Syllabus: GS-II
Subject: Governance
Topic: Welfare schemes for vulnerable sections.
Issue: Pension Scheme.
Context: Maharashtra cabinet approves one-time option for state govt employees joining after Nov 2005 to opt for Old Pension Scheme (OPS).
Synopsis:
- Move addresses a long-standing demand but has a limited scope, benefiting a specific group of employees.
- Decision follows protests by employees demanding restoration of OPS.
- Benefits 26,000 employees selected before Nov 2005 but receiving joining letters later.
- OPS discontinued in 2005, offers monthly pension without employee contributions.
- Employees have six months to choose OPS or stick with New Pension Scheme, with a two-month document submission deadline.
Background:
Old Pension Scheme (OPS):
- OPS assured government employees a pension of 50% of their last drawn salary.
- Described as a ‘Defined Benefit Scheme,’ it provided a defined and secure retirement benefit.
- Discontinued by the Central government in 2003.
Concerns with OPS:
- Unfunded pension liability led to no specific corpus for continuous payouts.
- ‘Pay-as-you-go’ scheme caused inter-generational equity issues, burdening the present generation with the rising pensioner costs.

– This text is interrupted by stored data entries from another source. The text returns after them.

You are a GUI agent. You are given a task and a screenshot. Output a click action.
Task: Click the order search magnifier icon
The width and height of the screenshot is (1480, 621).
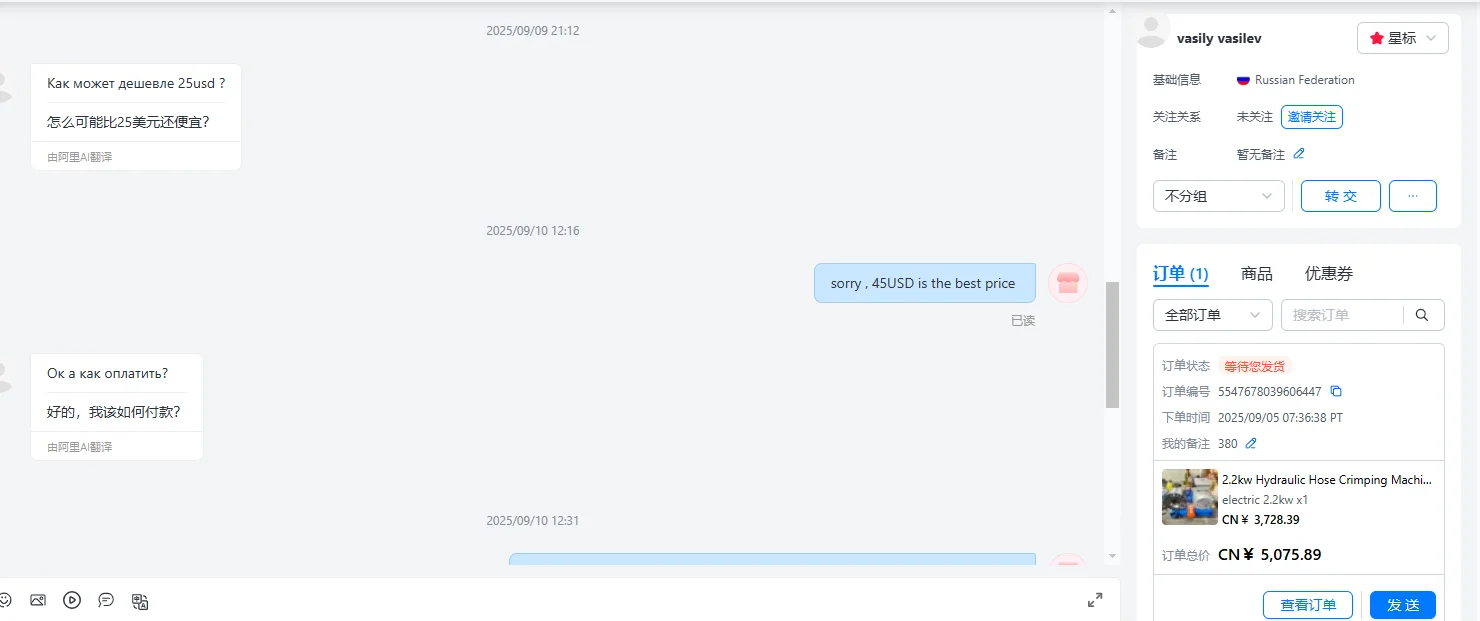point(1423,315)

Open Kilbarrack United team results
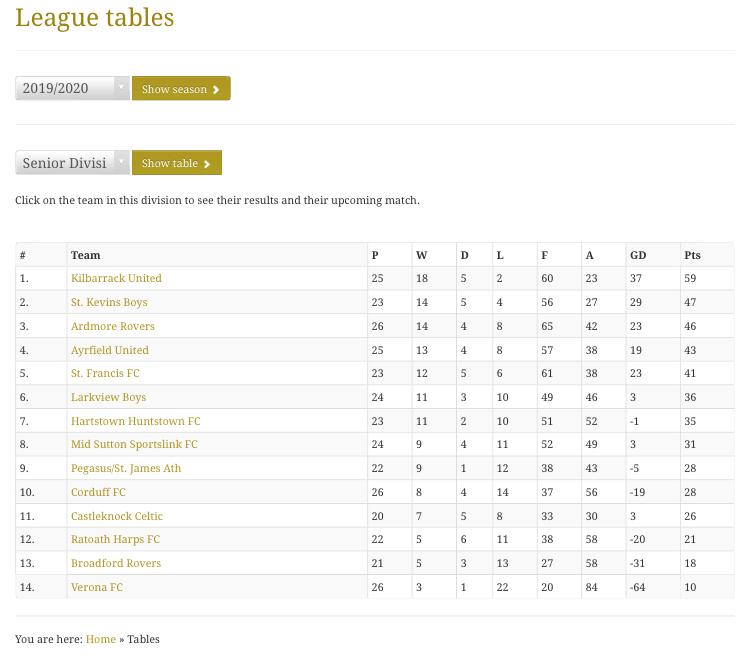point(116,278)
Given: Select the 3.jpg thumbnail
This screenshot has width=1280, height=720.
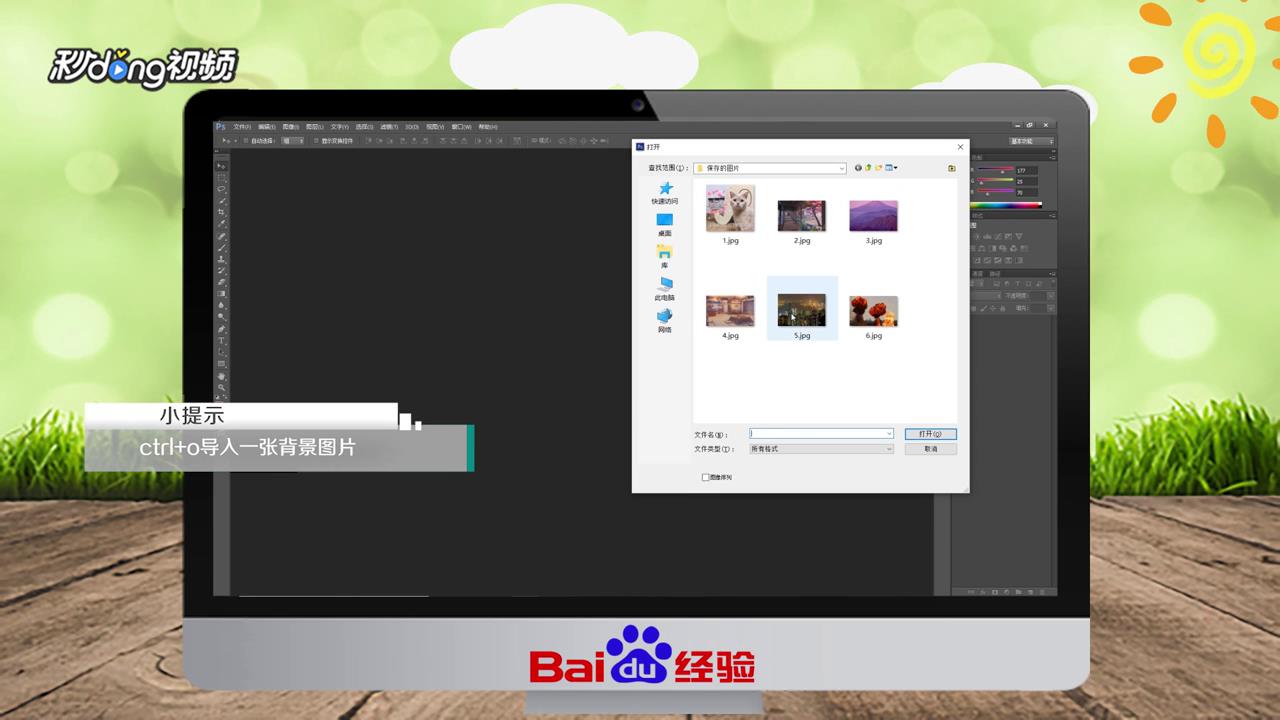Looking at the screenshot, I should (872, 213).
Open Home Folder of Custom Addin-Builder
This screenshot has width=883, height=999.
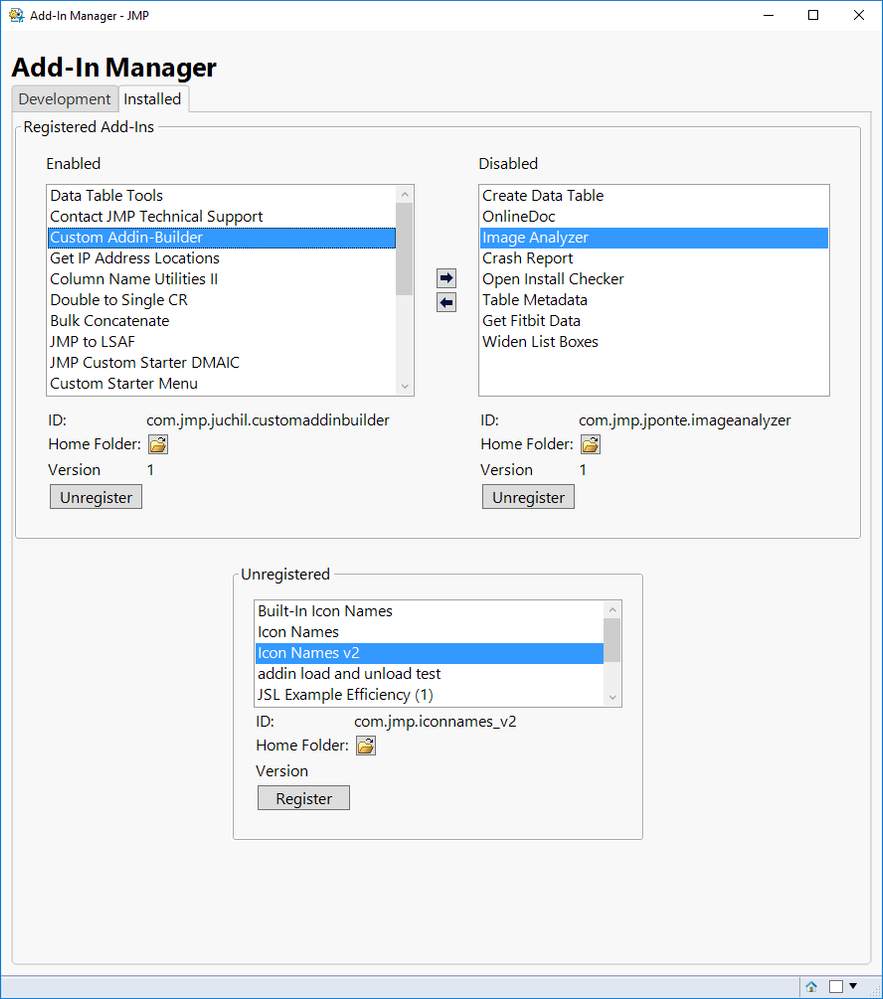click(x=159, y=445)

- Lack of a clear plan for future funding prompted the discontinuation of OPS in 2003.
What is New Pension Scheme (NPS)?
- NPS, introduced in April 2004, replaced OPS by the Central government.
- Open to employees in public, private, and unorganized sectors, excluding the armed forces.
- Administered by the Pension Fund Regulatory and Development Authority (PFRDA).
- Eligibility: Indian citizens aged 18-60, including NRIs.
- Minimum annual contribution: Rs. 6,000; failure to contribute results in account freezing.
Conclusion: OPS, with its defined benefit of 50% last drawn salary, provided assurance to government employees but faced challenges like unfunded pension liability and inter-generational equity issues, leading to its discontinuation in 2003.